I turned as far as the seat belt would allow and said, "You smell good, Caleb, all tender and scared."

He was the true predator, not me, but the look he flashed me was all prey-huge eyes, face soft, lips opened just a breath. I watched his pulse beat against the skin of his neck.

I had an urge to crawl into the backseat and run my tongue over that frantic pulse, set teeth into that tender flesh, and set that pulse point free.

I had this image of Caleb's pulse like a piece of hard candy that would come free all in one piece and be sucked and rolled around in my mouth. I knew it wasn't like that. I knew that if I bit down the pulse would be destroyed, that it would die in a spill of red blood, but the candy imagery stayed with me, and even the thought of blood spraying in my mouth didn't seem terrible.

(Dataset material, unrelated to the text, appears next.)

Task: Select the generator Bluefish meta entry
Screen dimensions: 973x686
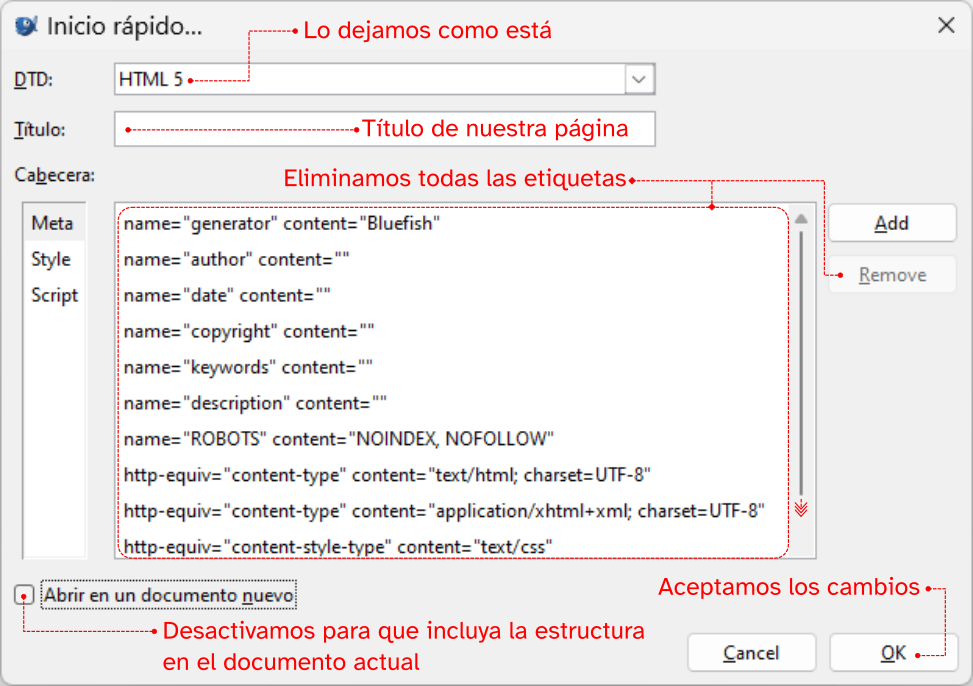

I closed my eyes so I couldn't see Caleb's neck beating and concentrated on my own breathing. But with every breath I drew in more of that bitter sweetness, the taste of fear. I could almost taste his flesh in my mouth.

"What's wrong with me?" I asked that out loud. "I want to tear Caleb's pulse out of his throat. It's too early for Jean-Claude to be awake. Besides I don't usually want blood. Or not only blood."

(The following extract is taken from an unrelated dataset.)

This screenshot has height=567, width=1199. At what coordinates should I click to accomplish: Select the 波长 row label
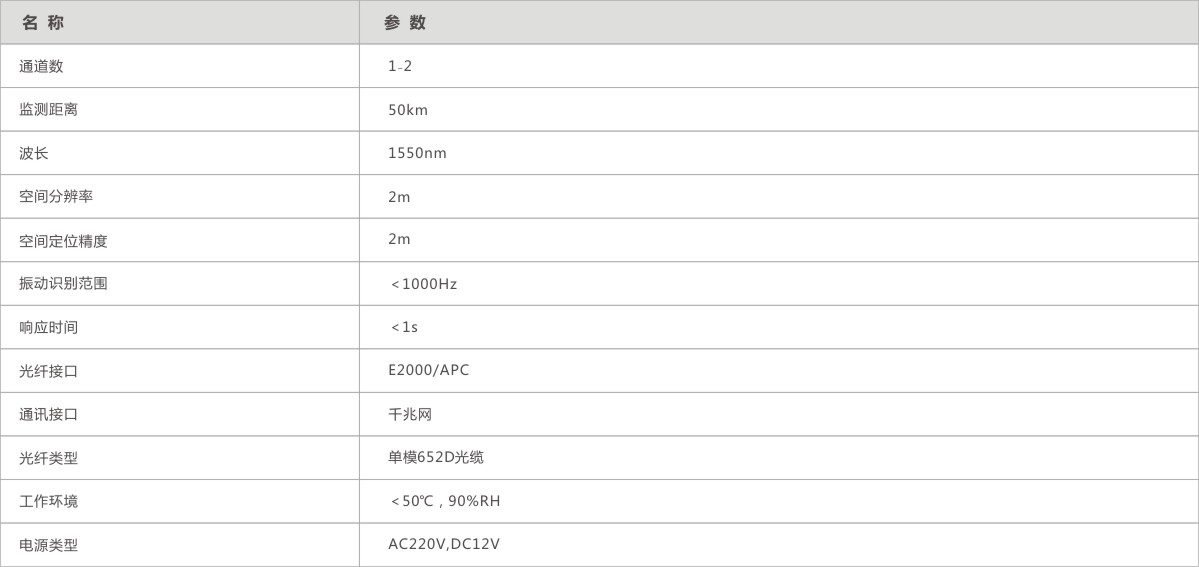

"It's close to full moon," Nathaniel said. "It's one of the reasons Jason lost enough control to change all over your seats."

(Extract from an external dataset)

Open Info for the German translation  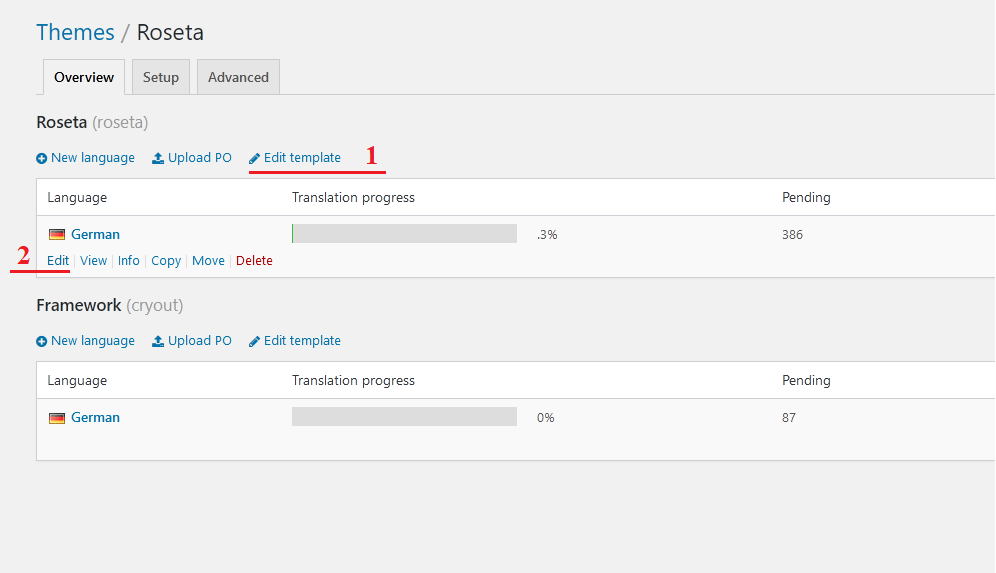click(128, 260)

I opened my eyes, turned my face to look at him, and away from Caleb's fear. "Belle tried to get me to feed off Caleb, but she couldn't. So why suddenly does he smell tasty?"

Nathaniel had finally found another exit back onto 44. He eased in behind a large yellow car that needed a major paint job, or maybe was in the middle of getting one, because half of it was covered in gray primer. I caught movement in the rearview mirror. It was the blue Jeep. It was at the end of the narrow street with cars on either side. It had.just cleared the corner, and seen us, and now it was hanging back, hoping, I think, that we hadn't seen it.

"Shit," I said.

"What?" Nathaniel asked.

"That damned Jeep is at the end of the street. Nobody look back." Everyone stopped themselves in mid-motion except for Jason. He hadn't even tried to look back, maybe wolf necks didn't work that way, or maybe he was staring at other things. I realized that he was looking at Caleb.

I looked at that huge shaggy head. "Are you thinking about eating Caleb?"

He turned and gave me the full force of that pale green gaze. People say that dogs are descended from wolves, but there are moments when I doubt that. There was nothing friendly, or sympathetic, or even remotely tame in those eyes. He was thinking about food. He met my gaze because he knew I'd caught him thinking about eating someone that was under my protection, then he turned back to gaze at Caleb, and think of meat. Dogs never look at people and think food; hell, they don't even look at other dogs and think that. Wolves do. The fact that there is no recorded account of a North American wolf attacking a human being for food has always amazed me. You look into their eyes, and you know that there is no one home that you can talk to.